**Task instructions:** Start at the line below containing "Where should I click to: Tap" and stop at the line containing "Task: Click the search". Repeat every line of that stretch exactly, and nothing outside it.

**Supplied data:**
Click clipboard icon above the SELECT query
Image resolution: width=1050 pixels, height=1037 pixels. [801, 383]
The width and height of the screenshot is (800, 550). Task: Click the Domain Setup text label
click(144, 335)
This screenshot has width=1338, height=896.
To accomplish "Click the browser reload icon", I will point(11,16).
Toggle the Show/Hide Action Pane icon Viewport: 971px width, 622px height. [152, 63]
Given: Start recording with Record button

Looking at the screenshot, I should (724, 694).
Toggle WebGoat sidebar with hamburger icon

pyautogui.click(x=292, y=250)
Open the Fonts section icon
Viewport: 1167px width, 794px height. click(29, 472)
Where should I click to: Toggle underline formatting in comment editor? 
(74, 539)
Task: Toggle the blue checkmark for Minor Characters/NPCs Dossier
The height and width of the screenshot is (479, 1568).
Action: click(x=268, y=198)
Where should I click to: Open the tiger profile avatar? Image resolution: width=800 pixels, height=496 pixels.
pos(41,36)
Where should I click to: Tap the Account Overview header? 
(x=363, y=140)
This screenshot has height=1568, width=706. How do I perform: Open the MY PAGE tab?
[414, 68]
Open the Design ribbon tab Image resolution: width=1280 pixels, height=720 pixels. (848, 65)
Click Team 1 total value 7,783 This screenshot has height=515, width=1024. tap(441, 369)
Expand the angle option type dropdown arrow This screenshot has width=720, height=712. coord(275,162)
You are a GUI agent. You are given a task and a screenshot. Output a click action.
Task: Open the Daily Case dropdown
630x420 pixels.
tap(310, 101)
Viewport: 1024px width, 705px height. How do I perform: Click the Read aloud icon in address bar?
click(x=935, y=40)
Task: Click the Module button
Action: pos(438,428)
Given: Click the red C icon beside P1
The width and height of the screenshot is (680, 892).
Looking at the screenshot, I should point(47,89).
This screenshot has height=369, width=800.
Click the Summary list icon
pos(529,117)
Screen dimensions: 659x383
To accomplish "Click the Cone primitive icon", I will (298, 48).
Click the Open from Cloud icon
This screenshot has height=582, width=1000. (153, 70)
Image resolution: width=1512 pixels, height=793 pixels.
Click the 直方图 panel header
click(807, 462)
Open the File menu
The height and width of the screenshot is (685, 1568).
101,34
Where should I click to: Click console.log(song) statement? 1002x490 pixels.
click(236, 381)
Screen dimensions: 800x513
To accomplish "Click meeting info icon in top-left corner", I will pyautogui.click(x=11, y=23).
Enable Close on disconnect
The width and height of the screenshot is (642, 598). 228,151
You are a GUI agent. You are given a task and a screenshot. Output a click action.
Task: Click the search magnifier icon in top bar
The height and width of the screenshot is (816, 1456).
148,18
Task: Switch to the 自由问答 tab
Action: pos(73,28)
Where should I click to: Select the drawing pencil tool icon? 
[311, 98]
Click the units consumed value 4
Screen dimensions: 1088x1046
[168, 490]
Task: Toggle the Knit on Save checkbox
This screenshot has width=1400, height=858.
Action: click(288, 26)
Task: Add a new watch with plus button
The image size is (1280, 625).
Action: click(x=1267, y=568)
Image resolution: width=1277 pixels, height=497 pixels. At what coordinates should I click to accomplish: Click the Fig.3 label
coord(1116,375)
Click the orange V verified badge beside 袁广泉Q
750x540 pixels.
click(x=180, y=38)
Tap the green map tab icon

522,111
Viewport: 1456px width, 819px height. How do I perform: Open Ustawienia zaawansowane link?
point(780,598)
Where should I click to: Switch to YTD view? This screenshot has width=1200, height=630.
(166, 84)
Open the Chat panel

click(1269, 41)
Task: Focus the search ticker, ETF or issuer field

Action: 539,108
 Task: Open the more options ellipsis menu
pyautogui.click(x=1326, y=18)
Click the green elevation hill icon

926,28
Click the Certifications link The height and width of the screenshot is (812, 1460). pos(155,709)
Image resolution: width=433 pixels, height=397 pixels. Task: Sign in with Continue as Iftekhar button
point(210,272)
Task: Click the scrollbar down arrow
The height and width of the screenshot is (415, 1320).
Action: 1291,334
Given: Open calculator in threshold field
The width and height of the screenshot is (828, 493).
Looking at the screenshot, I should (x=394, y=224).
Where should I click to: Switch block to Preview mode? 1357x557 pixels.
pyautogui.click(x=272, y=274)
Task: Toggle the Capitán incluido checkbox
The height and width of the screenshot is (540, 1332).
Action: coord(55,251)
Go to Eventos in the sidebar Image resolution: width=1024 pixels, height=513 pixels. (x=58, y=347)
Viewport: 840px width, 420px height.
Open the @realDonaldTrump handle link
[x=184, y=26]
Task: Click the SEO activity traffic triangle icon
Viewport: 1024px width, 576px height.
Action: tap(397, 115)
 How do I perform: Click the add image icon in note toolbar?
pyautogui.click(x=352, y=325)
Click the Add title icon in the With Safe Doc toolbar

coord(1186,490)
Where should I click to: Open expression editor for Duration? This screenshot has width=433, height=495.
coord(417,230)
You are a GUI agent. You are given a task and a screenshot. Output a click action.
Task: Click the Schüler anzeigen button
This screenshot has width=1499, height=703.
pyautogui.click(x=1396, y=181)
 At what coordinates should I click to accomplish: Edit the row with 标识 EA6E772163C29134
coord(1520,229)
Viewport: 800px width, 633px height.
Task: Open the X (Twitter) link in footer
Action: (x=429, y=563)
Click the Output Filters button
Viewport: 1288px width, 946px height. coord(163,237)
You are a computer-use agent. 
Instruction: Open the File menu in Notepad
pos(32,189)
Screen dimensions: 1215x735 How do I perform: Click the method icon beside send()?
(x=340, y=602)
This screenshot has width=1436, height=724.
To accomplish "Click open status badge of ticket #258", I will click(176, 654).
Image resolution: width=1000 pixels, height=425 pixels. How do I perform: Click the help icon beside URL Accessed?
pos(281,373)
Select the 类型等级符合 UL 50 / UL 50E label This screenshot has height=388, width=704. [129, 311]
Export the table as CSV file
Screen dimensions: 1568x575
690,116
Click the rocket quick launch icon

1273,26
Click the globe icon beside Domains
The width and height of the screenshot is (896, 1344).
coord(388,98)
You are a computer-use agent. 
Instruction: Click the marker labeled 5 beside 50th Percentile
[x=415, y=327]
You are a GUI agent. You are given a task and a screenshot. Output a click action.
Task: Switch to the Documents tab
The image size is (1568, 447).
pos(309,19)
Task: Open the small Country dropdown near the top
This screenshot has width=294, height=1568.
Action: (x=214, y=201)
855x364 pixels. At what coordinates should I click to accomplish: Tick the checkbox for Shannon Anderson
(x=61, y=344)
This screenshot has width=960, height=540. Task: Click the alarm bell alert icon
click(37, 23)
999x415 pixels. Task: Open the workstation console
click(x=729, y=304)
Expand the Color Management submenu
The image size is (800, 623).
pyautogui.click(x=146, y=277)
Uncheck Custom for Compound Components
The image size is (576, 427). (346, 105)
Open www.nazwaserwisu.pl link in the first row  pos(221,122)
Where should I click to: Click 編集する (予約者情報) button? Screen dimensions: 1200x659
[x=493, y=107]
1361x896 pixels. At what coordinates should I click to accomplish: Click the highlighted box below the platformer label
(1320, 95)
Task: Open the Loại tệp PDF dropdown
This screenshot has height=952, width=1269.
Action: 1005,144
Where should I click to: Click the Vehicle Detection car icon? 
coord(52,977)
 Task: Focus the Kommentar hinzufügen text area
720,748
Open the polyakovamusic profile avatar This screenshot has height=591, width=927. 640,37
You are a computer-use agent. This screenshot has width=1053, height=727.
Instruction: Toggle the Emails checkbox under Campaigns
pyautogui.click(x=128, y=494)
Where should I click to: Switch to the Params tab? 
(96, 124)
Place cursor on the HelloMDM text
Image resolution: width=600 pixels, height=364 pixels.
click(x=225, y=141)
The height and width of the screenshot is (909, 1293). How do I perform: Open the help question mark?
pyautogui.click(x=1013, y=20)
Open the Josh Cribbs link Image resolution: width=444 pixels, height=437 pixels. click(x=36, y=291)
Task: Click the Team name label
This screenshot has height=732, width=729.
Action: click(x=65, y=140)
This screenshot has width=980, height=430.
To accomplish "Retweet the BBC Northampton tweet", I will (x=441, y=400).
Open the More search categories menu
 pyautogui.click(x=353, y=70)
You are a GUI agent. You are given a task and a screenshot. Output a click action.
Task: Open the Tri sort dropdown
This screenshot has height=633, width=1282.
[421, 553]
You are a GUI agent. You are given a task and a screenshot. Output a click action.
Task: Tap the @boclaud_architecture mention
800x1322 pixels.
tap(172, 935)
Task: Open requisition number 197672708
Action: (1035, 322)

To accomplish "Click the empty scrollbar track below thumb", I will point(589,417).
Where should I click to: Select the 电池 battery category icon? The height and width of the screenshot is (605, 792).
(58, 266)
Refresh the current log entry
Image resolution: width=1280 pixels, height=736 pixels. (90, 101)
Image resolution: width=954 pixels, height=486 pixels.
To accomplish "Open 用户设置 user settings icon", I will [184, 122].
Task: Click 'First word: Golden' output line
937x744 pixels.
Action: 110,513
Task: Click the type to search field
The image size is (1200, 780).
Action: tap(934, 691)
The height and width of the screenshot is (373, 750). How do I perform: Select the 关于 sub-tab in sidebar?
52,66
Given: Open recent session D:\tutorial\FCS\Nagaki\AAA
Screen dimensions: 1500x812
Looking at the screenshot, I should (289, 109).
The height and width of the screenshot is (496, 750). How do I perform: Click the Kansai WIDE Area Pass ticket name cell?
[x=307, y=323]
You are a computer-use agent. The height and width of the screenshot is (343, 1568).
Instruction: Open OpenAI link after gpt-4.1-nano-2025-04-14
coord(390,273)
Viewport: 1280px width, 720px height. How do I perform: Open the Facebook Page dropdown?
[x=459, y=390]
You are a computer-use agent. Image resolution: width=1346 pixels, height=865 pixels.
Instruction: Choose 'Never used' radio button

**Solution to this task:**
Where should I click to: Tap the Account Overview header? 
(x=363, y=140)
This screenshot has height=1568, width=706. How do I perform: Open the MY PAGE tab?
[414, 68]
Open the Design ribbon tab Image resolution: width=1280 pixels, height=720 pixels. (848, 65)
Click Team 1 total value 7,783 This screenshot has height=515, width=1024. tap(441, 369)
Expand the angle option type dropdown arrow This screenshot has width=720, height=712. coord(275,162)
You are a GUI agent. You are given a task and a screenshot. Output a click action.
Task: Open the Daily Case dropdown
630x420 pixels.
tap(310, 101)
Viewport: 1024px width, 705px height. How do I perform: Click the Read aloud icon in address bar?
click(x=935, y=40)
Task: Click the Module button
Action: pos(438,428)
Given: Click the red C icon beside P1
The width and height of the screenshot is (680, 892).
Looking at the screenshot, I should point(47,89).
This screenshot has height=369, width=800.
Click the Summary list icon
pos(529,117)
Screen dimensions: 659x383
To accomplish "Click the Cone primitive icon", I will (298, 48).
Click the Open from Cloud icon
This screenshot has height=582, width=1000. (153, 70)
Image resolution: width=1512 pixels, height=793 pixels.
Click the 直方图 panel header
click(807, 462)
Open the File menu
The height and width of the screenshot is (685, 1568).
101,34
Where should I click to: Click console.log(song) statement? 1002x490 pixels.
click(236, 381)
Screen dimensions: 800x513
To accomplish "Click meeting info icon in top-left corner", I will pyautogui.click(x=11, y=23).
Enable Close on disconnect
The width and height of the screenshot is (642, 598). 228,151
You are a GUI agent. You are given a task and a screenshot. Output a click action.
Task: Click the search magnifier icon in top bar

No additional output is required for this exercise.